- **Your instructions**:
Your copy should begin at the line containing "Task: Increase price with the up arrow" and end at the last line of the records; transcribe those lines exactly and leave out every picture.

(Collected data)
--*--
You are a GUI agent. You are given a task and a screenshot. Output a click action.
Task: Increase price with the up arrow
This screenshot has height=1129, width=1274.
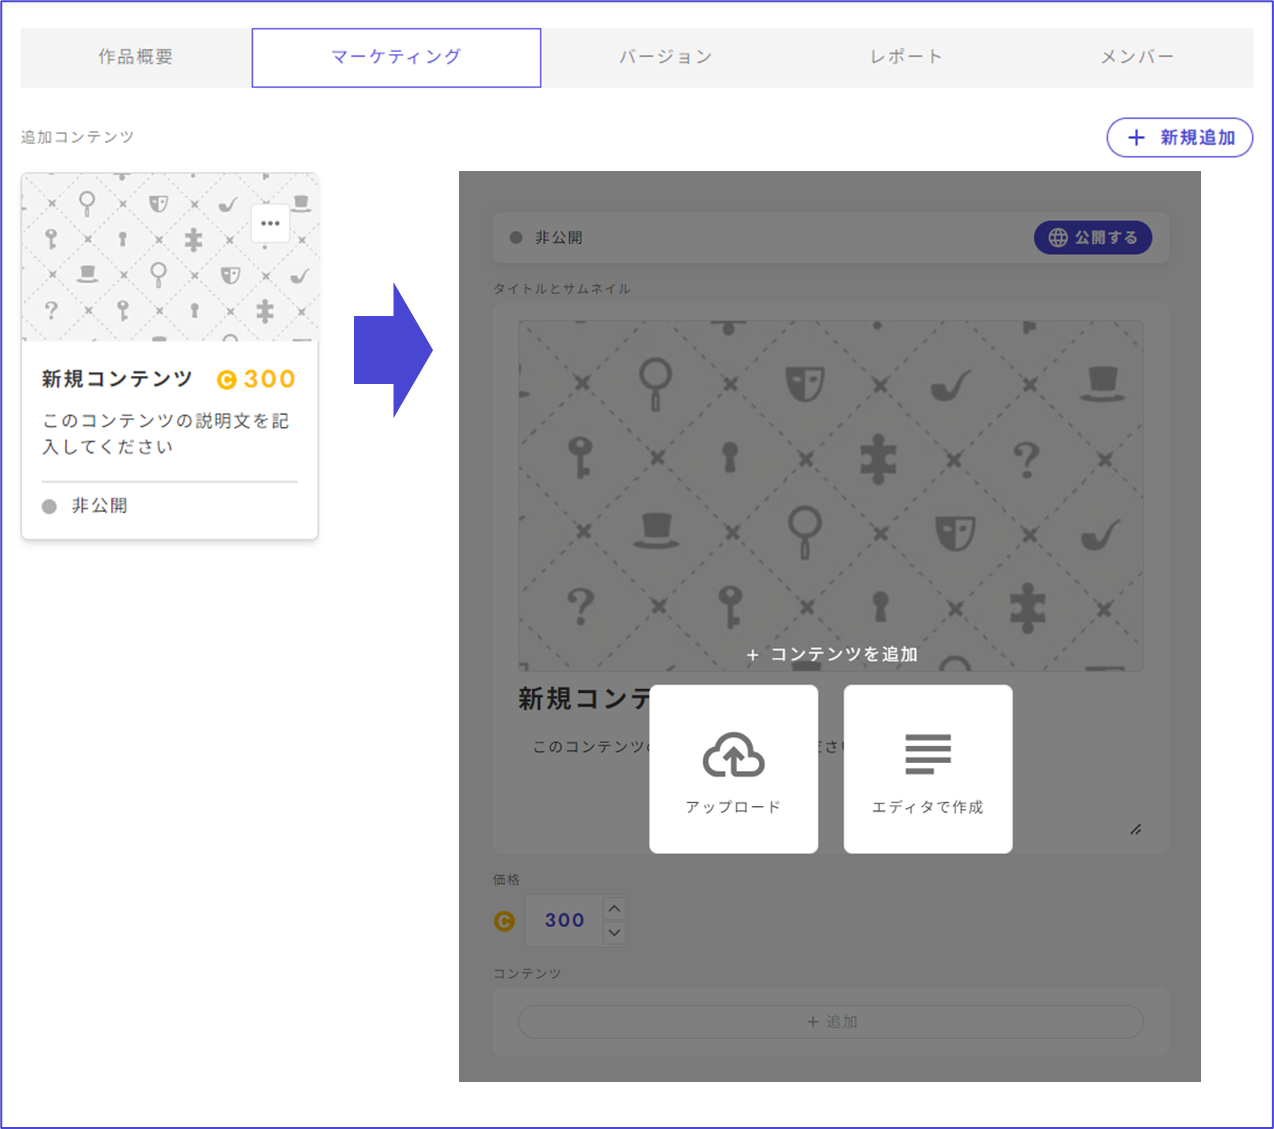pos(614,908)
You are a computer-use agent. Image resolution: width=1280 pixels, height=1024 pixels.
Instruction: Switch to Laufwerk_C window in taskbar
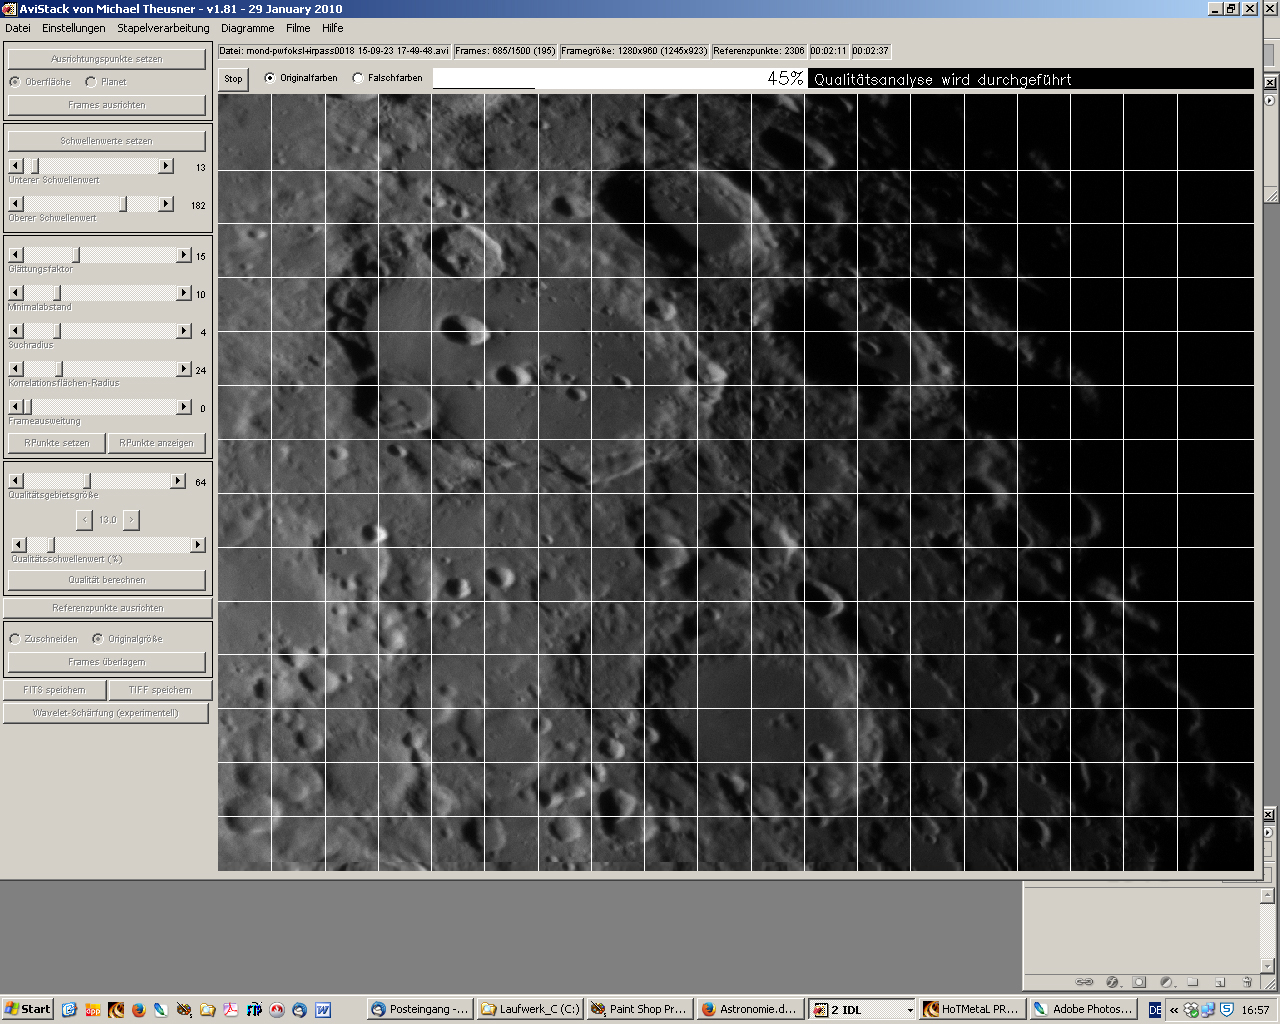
--*--
- **Task result**:
Task: Increase price with the up arrow
This screenshot has height=1129, width=1274.
pos(614,908)
You are a computer-use agent. Image resolution: width=1280 pixels, height=1024 pixels.
Instruction: Switch to Laufwerk_C window in taskbar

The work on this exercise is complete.